We know that
$\mathsf{Spin}(2)$ is a double cover of $\mathsf{SO}(2)$, which means it is a double cover of $\mathsf{U}(1)$. So both $\mathsf{Spin}(2)$ and $\mathsf{SO}(2)$ are $\mathsf{U}(1)$. They are isomorphic $\mathsf{Spin}(2) \cong \mathsf{SO}(2)$. The double cover of $\mathsf{U}(1)$ is still a $\mathsf{U}(1)$.
Now, how do we show that $\mathsf{SO}(1, 1) = \mathsf{GL}(1, \Bbb R)$? and $\mathsf{Spin}(1, 1) = \mathsf{GL}(1, \Bbb R)$? Are they isomorphic $\mathsf{SO}(1, 1) \cong \mathsf{Spin}(1, 1)$?
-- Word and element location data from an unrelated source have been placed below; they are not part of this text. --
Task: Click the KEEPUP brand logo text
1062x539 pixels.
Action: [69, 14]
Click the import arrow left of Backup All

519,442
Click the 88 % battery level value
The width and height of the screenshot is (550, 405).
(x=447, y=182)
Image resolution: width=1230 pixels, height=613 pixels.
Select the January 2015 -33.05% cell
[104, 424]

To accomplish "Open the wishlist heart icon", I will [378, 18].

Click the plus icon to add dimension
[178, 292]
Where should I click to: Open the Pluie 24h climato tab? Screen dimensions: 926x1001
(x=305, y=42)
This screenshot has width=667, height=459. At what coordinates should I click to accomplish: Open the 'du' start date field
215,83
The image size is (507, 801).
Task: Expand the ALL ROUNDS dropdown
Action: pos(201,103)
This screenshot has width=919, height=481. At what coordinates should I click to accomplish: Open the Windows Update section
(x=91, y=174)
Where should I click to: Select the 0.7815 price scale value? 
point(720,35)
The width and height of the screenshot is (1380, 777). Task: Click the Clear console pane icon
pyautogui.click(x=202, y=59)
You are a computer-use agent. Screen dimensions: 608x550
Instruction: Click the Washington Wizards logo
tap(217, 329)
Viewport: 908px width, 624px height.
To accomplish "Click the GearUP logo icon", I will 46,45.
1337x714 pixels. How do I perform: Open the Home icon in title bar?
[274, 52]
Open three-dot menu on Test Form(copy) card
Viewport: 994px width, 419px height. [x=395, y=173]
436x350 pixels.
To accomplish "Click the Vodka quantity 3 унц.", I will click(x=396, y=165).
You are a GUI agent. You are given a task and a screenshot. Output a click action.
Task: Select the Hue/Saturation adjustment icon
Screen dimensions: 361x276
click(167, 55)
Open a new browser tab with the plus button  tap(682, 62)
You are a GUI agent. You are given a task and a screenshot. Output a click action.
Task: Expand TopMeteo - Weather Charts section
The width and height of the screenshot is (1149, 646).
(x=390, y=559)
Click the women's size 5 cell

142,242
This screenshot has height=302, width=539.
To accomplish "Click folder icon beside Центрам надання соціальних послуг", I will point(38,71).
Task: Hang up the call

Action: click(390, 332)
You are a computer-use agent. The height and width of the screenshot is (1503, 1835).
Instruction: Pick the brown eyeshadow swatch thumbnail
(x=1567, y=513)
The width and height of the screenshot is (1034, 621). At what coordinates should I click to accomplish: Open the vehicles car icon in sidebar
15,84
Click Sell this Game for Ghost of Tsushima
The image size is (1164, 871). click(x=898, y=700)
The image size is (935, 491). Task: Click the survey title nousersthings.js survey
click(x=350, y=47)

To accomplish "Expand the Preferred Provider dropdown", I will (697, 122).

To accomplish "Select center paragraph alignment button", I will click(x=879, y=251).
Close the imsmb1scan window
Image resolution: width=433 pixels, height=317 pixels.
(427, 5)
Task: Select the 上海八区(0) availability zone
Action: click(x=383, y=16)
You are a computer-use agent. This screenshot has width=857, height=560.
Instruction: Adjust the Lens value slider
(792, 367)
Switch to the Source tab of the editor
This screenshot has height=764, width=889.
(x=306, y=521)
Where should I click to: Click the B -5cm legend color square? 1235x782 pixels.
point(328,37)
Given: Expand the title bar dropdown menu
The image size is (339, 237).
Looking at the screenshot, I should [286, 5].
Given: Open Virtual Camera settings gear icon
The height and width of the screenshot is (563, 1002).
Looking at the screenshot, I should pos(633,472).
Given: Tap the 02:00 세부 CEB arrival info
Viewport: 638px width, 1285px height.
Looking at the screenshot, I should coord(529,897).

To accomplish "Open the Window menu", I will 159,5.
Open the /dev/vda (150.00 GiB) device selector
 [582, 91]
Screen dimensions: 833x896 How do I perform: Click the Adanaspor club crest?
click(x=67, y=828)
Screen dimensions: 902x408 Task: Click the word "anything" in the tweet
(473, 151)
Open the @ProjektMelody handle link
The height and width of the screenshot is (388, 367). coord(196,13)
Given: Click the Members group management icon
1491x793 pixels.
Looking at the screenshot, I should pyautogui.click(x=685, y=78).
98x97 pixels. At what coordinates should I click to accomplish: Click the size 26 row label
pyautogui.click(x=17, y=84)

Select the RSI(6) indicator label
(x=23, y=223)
p.s. $\mathsf{GL}(1,\Bbb R)$ is simply the real number $\mathsf{GL}(1,\Bbb R)=\Bbb R−0$ excluding the zero. What I am confused is that if I use $(x,y)=(\cosh(u),\sinh(u))$ to label the coordinates on $\mathsf{SO}(1, 1)$ or $\mathsf{Spin}(1, 1)$ where it is parametrized by $x^2−y^2=$ constant, I do not see a particular reason why we need to exclude the zero origin. I mean the $u\in \Bbb R$ spans the full real part. The $u=0$ is allowed!